**Aim of the exercise:**
Set down every record below exactly as it appears, but without the pictures.

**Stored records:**
*****
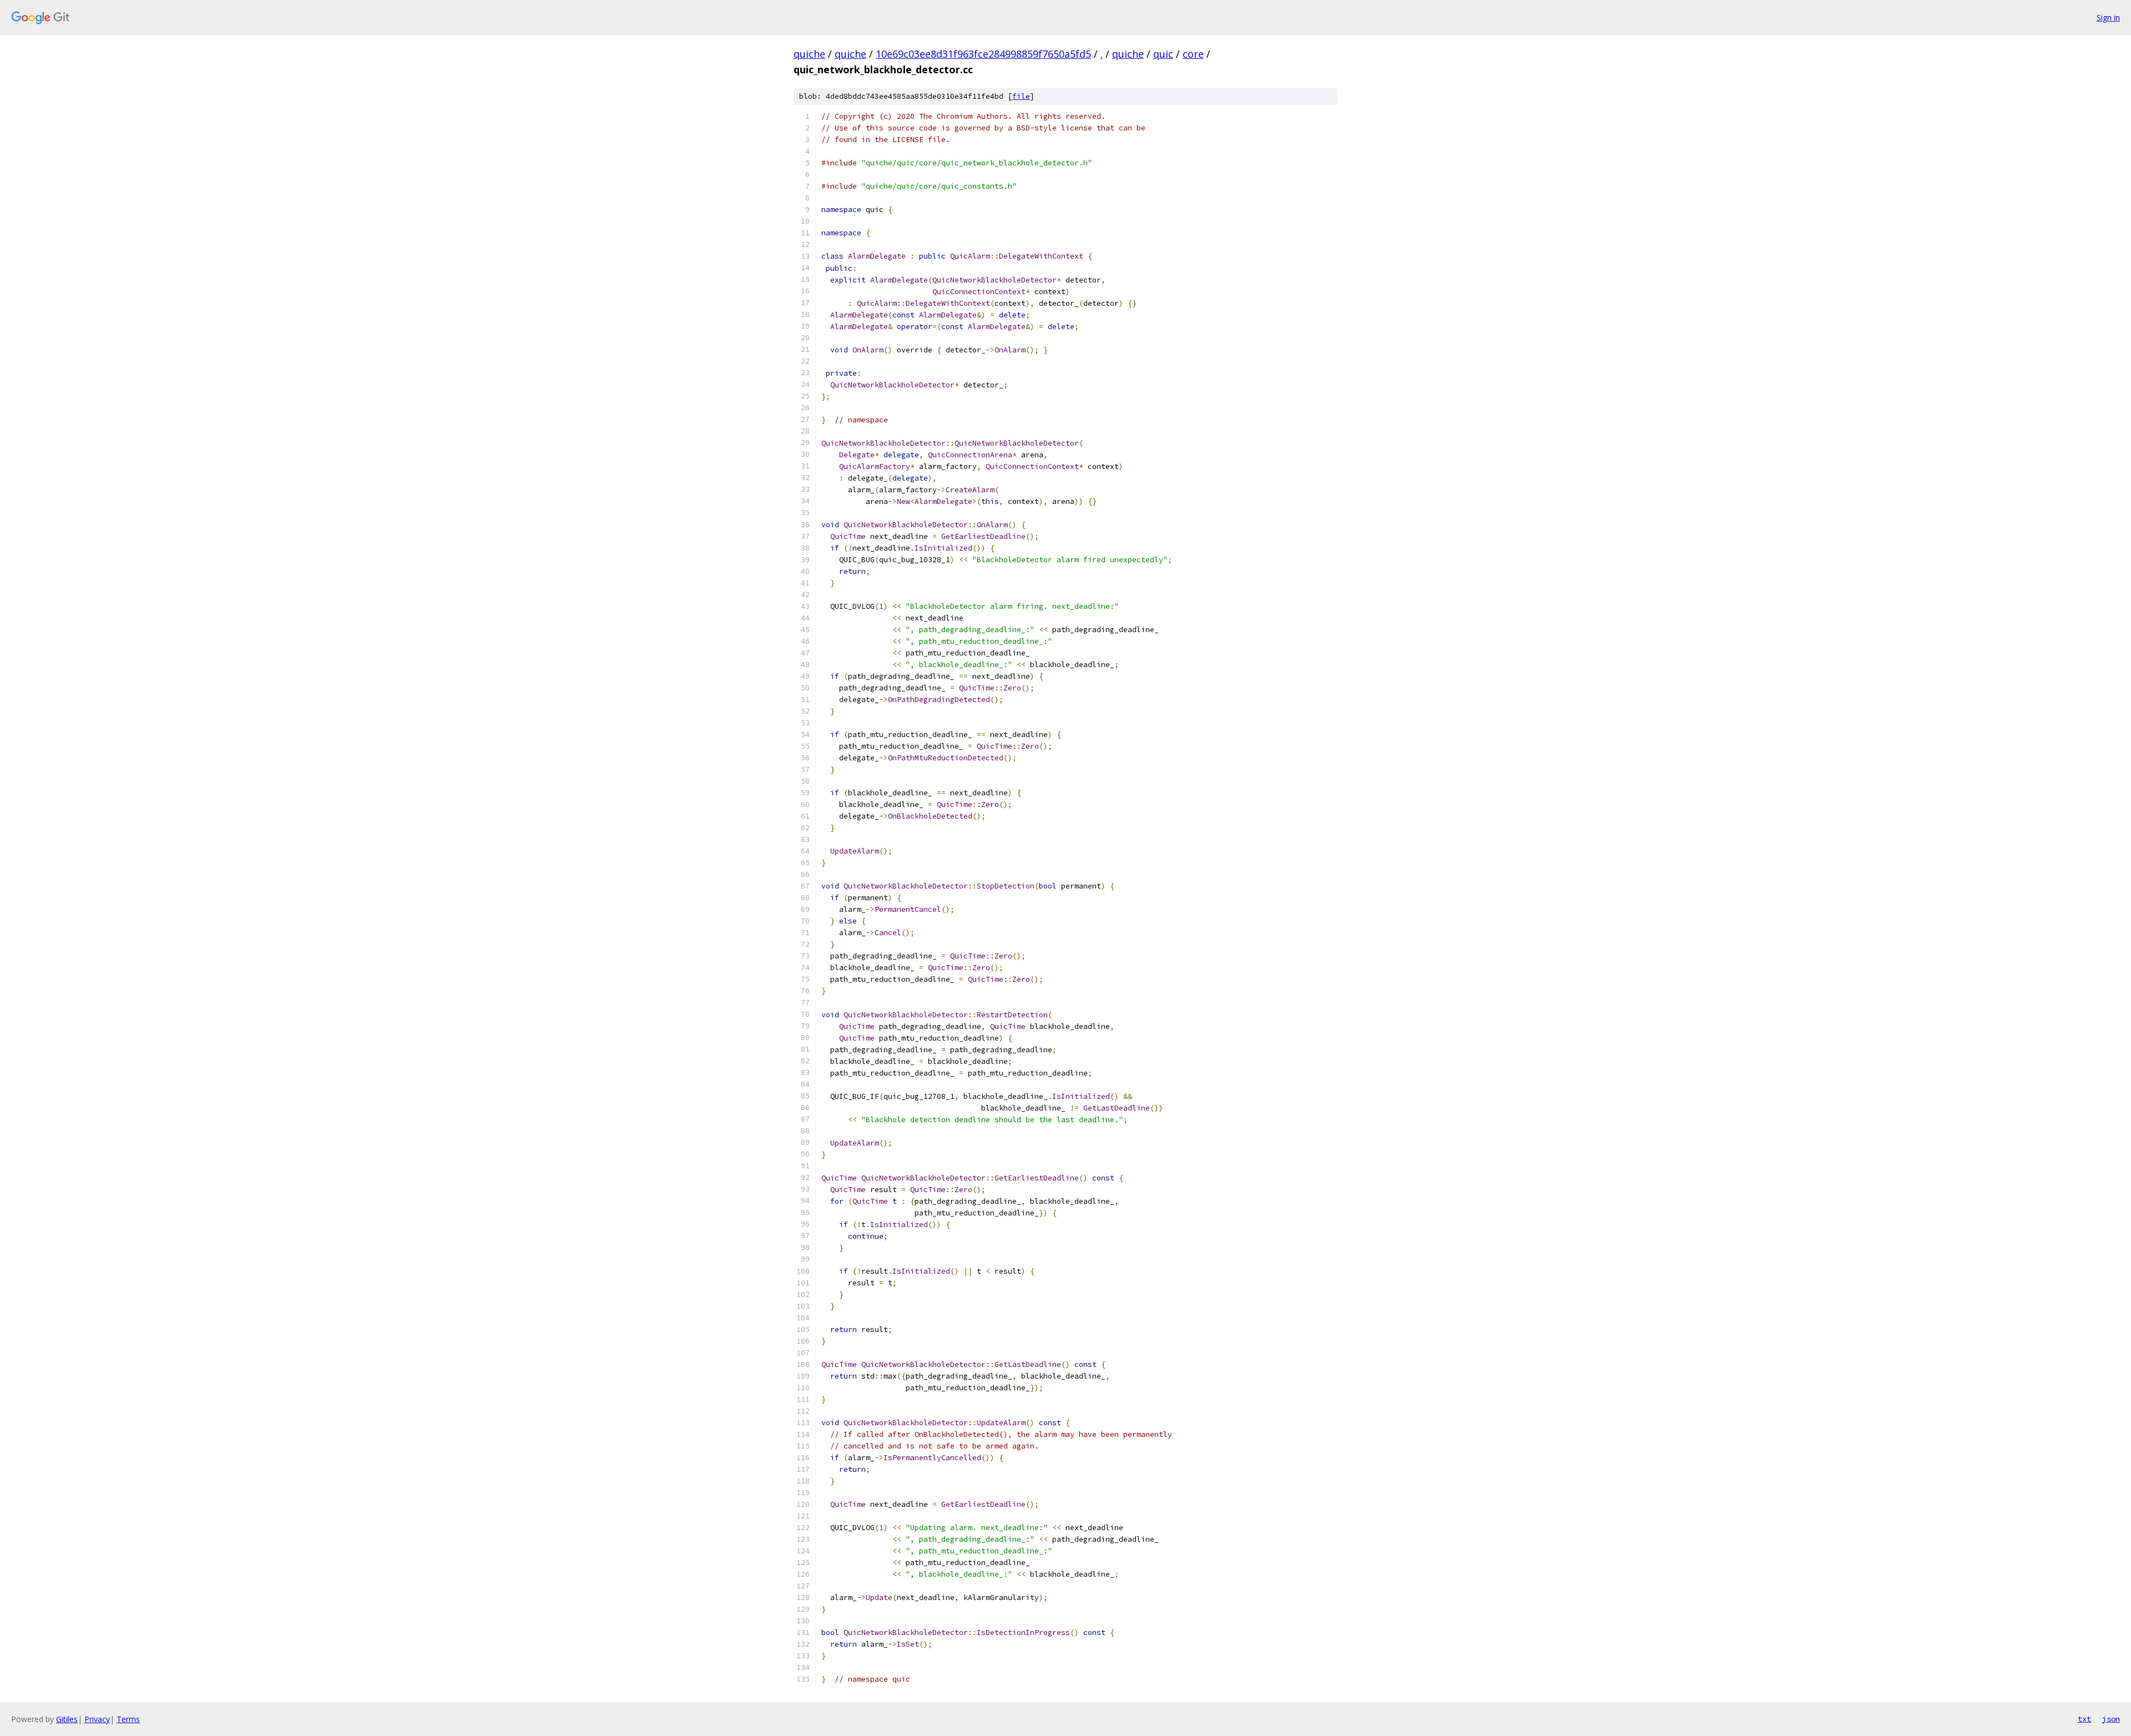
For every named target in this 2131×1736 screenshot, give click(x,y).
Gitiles (67, 1719)
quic (1163, 53)
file (1021, 96)
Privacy (97, 1719)
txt (2084, 1719)
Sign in (2108, 17)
*****
**Completed exercise:**
For every named target in this 2131×1736 screenshot, give click(x,y).
Gitiles (67, 1719)
quic (1163, 53)
file (1021, 96)
Privacy (97, 1719)
txt (2084, 1719)
Sign in (2108, 17)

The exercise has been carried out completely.